### What to produce
The records, repeated exactly and in full, are the expected answer.

### Records to process
============

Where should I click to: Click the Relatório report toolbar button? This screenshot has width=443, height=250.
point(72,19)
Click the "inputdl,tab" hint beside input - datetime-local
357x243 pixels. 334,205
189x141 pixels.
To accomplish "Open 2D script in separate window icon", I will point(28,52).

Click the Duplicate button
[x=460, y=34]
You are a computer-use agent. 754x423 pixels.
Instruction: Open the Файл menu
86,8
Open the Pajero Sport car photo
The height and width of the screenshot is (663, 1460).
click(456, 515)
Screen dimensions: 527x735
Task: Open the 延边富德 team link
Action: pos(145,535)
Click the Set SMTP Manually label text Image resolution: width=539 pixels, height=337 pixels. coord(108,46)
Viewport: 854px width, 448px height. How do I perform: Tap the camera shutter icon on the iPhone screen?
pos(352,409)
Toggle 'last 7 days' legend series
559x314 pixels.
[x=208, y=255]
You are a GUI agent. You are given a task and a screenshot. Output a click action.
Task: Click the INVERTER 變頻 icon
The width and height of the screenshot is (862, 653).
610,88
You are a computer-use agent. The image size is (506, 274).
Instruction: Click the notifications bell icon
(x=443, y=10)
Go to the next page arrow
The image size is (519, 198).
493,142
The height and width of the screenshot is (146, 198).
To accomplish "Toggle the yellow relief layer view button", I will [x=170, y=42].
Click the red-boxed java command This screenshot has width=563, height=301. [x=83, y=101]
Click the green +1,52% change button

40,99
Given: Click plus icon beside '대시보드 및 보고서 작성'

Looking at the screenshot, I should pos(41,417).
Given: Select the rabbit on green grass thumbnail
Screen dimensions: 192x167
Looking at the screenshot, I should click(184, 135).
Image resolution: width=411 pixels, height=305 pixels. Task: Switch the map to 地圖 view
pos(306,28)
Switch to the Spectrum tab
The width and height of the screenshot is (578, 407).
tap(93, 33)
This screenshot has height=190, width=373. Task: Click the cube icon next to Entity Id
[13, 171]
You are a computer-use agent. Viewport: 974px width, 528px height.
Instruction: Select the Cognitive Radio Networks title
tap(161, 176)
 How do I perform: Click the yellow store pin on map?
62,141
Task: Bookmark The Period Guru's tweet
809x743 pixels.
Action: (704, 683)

============

### Response to this exercise
Where should I click to: Click the Relatório report toolbar button? This screenshot has width=443, height=250.
point(72,19)
Click the "inputdl,tab" hint beside input - datetime-local
357x243 pixels. 334,205
189x141 pixels.
To accomplish "Open 2D script in separate window icon", I will point(28,52).

Click the Duplicate button
[x=460, y=34]
You are a computer-use agent. 754x423 pixels.
Instruction: Open the Файл menu
86,8
Open the Pajero Sport car photo
The height and width of the screenshot is (663, 1460).
click(456, 515)
Screen dimensions: 527x735
Task: Open the 延边富德 team link
Action: pos(145,535)
Click the Set SMTP Manually label text Image resolution: width=539 pixels, height=337 pixels. coord(108,46)
Viewport: 854px width, 448px height. How do I perform: Tap the camera shutter icon on the iPhone screen?
pos(352,409)
Toggle 'last 7 days' legend series
559x314 pixels.
[x=208, y=255]
You are a GUI agent. You are given a task and a screenshot. Output a click action.
Task: Click the INVERTER 變頻 icon
The width and height of the screenshot is (862, 653).
610,88
You are a computer-use agent. The image size is (506, 274).
Instruction: Click the notifications bell icon
(x=443, y=10)
Go to the next page arrow
The image size is (519, 198).
493,142
The height and width of the screenshot is (146, 198).
To accomplish "Toggle the yellow relief layer view button", I will [x=170, y=42].
Click the red-boxed java command This screenshot has width=563, height=301. [x=83, y=101]
Click the green +1,52% change button

40,99
Given: Click plus icon beside '대시보드 및 보고서 작성'

Looking at the screenshot, I should pos(41,417).
Given: Select the rabbit on green grass thumbnail
Screen dimensions: 192x167
Looking at the screenshot, I should click(184, 135).
Image resolution: width=411 pixels, height=305 pixels. Task: Switch the map to 地圖 view
pos(306,28)
Switch to the Spectrum tab
The width and height of the screenshot is (578, 407).
tap(93, 33)
This screenshot has height=190, width=373. Task: Click the cube icon next to Entity Id
[13, 171]
You are a computer-use agent. Viewport: 974px width, 528px height.
Instruction: Select the Cognitive Radio Networks title
tap(161, 176)
 How do I perform: Click the yellow store pin on map?
62,141
Task: Bookmark The Period Guru's tweet
809x743 pixels.
Action: (704, 683)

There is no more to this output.